Don't fail Supervisor setup when an app image is missing by agners · Pull Request #6816 · home-assistant/supervisor

agners · 2026-05-06T14:57:29Z

Proposed change

A missing builder image (e.g. docker:29.4.2-cli, when the host's exact Docker patch version has no matching -cli tag published on Docker Hub) during a build-required app load aborted Supervisor setup entirely. The system was left in setup state where every subsequent operation was blocked by the not-healthy guard. Recovery required either Docker Hub publishing the tag or a manual workaround.

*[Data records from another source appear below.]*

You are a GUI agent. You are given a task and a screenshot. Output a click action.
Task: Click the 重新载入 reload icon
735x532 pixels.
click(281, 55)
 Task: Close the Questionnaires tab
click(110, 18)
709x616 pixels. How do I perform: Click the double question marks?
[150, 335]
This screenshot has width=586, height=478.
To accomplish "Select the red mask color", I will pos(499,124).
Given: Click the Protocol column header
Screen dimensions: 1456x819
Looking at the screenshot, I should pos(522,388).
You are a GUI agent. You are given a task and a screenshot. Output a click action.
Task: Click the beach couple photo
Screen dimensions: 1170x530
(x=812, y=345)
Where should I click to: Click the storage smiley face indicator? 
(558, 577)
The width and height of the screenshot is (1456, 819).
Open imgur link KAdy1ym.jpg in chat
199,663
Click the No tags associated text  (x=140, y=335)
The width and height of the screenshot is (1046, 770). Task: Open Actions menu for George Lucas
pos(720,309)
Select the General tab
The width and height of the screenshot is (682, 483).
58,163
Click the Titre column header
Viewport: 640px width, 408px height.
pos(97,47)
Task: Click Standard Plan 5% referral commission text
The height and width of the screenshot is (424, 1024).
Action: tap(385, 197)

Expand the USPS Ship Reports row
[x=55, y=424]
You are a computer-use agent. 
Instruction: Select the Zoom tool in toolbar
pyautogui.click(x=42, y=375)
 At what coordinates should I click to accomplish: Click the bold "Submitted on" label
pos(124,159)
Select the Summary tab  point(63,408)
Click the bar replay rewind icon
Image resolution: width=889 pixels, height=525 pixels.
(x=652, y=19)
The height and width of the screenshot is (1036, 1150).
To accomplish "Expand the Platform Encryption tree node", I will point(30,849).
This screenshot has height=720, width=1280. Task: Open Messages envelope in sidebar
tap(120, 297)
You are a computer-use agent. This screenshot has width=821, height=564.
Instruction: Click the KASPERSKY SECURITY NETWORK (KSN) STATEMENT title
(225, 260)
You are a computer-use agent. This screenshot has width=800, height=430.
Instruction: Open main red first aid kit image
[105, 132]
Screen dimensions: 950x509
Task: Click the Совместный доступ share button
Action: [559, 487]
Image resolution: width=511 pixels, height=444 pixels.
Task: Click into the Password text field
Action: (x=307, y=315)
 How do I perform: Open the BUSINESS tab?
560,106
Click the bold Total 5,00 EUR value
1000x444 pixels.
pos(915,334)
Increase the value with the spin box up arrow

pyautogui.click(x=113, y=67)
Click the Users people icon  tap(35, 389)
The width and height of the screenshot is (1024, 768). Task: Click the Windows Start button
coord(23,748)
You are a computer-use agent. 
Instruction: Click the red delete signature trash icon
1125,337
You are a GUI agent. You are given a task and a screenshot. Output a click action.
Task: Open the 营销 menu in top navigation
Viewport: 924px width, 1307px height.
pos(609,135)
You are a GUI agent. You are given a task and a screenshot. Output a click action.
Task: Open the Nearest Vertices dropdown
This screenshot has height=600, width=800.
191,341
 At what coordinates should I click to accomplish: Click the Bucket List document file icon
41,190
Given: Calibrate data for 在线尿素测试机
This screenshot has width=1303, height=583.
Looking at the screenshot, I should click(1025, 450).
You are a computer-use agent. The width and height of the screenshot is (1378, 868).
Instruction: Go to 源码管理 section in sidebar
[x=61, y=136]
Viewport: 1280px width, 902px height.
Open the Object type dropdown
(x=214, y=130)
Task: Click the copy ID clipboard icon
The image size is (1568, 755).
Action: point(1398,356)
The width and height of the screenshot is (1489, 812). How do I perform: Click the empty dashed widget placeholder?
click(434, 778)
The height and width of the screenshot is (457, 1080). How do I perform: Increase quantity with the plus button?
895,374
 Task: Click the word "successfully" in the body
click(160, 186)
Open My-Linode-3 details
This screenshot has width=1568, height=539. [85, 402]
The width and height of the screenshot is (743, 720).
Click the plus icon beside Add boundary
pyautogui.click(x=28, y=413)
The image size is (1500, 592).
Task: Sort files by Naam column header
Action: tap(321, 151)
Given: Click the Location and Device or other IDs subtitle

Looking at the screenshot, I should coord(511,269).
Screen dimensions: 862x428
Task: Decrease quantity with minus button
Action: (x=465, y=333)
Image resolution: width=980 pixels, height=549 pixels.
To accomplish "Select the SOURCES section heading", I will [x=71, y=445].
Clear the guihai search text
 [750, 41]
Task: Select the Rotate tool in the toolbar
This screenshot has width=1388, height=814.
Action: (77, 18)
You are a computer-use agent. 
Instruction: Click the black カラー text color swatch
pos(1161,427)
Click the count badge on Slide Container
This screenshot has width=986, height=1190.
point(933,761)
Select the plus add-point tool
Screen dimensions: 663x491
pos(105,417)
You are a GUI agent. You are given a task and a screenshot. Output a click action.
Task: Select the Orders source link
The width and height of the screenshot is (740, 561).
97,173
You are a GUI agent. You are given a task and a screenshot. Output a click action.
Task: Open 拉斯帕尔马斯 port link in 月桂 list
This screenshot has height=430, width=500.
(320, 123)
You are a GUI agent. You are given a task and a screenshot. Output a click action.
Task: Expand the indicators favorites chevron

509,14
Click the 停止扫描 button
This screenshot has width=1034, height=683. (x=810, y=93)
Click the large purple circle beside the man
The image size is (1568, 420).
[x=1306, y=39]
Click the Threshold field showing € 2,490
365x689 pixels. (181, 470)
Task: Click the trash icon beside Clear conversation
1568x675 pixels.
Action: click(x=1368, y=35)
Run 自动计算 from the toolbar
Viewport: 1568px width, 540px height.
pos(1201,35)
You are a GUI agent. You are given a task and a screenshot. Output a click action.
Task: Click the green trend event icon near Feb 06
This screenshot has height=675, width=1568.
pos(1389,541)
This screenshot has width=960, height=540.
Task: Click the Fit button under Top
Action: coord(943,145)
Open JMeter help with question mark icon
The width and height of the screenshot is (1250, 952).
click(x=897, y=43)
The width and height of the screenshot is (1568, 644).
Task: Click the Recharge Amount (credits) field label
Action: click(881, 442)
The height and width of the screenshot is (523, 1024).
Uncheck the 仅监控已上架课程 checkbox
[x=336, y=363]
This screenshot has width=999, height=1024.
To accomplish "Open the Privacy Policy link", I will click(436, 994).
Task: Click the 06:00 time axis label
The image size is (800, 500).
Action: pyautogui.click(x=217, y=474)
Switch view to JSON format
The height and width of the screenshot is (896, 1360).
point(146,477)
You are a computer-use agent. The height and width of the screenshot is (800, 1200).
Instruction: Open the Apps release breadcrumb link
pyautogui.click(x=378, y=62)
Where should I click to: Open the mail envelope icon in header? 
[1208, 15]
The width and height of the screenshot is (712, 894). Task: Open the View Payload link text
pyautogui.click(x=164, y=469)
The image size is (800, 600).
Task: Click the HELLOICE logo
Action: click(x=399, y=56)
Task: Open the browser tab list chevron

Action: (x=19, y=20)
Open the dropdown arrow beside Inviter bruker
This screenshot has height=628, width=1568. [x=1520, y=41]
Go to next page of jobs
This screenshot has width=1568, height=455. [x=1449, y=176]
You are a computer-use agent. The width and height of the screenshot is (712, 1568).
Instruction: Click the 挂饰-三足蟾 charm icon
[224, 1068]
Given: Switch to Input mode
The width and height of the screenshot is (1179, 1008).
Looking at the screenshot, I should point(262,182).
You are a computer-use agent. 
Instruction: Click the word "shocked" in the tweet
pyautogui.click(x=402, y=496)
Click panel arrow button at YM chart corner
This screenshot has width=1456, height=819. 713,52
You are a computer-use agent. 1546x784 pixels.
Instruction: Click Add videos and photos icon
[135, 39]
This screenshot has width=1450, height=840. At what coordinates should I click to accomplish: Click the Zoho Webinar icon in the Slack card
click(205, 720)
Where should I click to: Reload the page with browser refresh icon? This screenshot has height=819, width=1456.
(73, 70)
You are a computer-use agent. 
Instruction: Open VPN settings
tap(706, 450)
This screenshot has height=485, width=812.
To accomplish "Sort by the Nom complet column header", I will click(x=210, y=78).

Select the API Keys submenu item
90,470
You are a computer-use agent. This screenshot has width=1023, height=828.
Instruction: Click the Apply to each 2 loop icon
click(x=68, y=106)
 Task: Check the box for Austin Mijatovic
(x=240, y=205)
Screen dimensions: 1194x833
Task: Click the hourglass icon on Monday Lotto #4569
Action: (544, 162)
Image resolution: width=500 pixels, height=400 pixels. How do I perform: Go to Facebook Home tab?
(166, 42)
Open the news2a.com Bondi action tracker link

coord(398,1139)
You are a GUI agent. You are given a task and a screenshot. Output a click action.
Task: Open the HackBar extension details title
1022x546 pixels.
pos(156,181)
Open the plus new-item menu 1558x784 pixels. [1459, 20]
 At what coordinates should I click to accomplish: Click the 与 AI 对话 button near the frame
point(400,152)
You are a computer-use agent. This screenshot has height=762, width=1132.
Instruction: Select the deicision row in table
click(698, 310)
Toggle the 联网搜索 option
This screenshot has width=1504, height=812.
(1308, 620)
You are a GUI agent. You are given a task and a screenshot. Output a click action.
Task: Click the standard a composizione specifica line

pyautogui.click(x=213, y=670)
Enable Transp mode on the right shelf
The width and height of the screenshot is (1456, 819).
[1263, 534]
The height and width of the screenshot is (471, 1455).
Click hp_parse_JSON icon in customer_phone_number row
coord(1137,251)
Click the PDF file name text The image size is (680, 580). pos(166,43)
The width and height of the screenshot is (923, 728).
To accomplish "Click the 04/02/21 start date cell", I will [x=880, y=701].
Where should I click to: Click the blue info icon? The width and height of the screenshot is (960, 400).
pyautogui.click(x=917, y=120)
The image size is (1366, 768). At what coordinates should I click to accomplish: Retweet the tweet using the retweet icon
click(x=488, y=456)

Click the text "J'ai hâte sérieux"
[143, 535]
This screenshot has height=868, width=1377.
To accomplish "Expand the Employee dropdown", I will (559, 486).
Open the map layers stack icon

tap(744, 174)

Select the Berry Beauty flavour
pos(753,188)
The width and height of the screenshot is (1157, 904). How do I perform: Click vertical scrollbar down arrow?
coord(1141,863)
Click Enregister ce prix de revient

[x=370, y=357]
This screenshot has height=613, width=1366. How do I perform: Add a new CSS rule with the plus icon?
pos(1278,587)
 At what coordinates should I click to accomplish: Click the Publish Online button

Two issues compounded the failure:

images.pull in DockerAPI.run_command leaked a raw aiodocker.DockerError past the @Job decorator. Since aiodocker.DockerError is not a HassioError, the decorator rewrapped it as JobException, which then bypassed the suppress(DockerError, ...) guard in App.load() that was designed to keep one bad app from killing setup.
App.load() treated all Docker errors the same — a 404 "image not in cache" was indistinguishable from a "daemon is sick" 5xx, so a real install attempt could fall through into the with suppress(...) and silently succeed-or-fail without surfacing anything to the user.

This PR addresses both:

Wrap the pull error in run_command so it propagates as Supervisor's DockerError (a HassioError) and is preserved unchanged by the @Job decorator.
Distinguish 404s in DockerInterface.attach() and DockerInterface.check_image() by raising DockerNotFound/DockerAPIError instead of generic DockerError.
In App.load(), only the DockerNotFound path is treated as "image missing":
- For build-required apps the inline build is skipped and a MISSING_IMAGE repair (with EXECUTE_REPAIR suggestion) is created so the resolution autofix loop handles it off the setup critical path.
- For pull-based apps the install is still attempted during load and the repair is created on failure, preserving the existing recovery behavior.
Other DockerErrors (daemon trouble, or a failed internal install inside check_image's arch-mismatch path) are logged at CRITICAL — which the Sentry logging integration captures as an event — and the app is left detached. We deliberately do not raise a MISSING_IMAGE repair in that case because it would promise a fix the autofix can't deliver (those errors are not resolved by retrying install()).
In FixupAppExecuteRepair, swallow DockerBuildError, DockerNoSpaceOnDevice, DockerRegistryAuthError, and DockerRegistryRateLimitExceeded as ResolutionFixupError so they don't generate a Sentry event on every retry. The repair stays available for manual retry once the underlying cause (registry tag published, disk freed, credentials fixed, rate limit expired) is resolved.

Type of change

Dependency upgrade
Bugfix (non-breaking change which fixes an issue)
New feature (which adds functionality to the supervisor)
Breaking change (fix/feature causing existing functionality to break)
Code quality improvements to existing code or addition of tests

Additional information

This PR fixes or closes issue: fixes #
This PR is related to issue:
Link to documentation pull request:
Link to cli pull request:
Link to client library pull request:

Checklist

The code change is tested and works locally.
Local tests pass. Your PR cannot be merged unless tests pass
There is no commented out code in this PR.
I have followed the development checklist
The code has been formatted using Ruff (ruff format supervisor tests)
Tests have been added to verify that the new code works.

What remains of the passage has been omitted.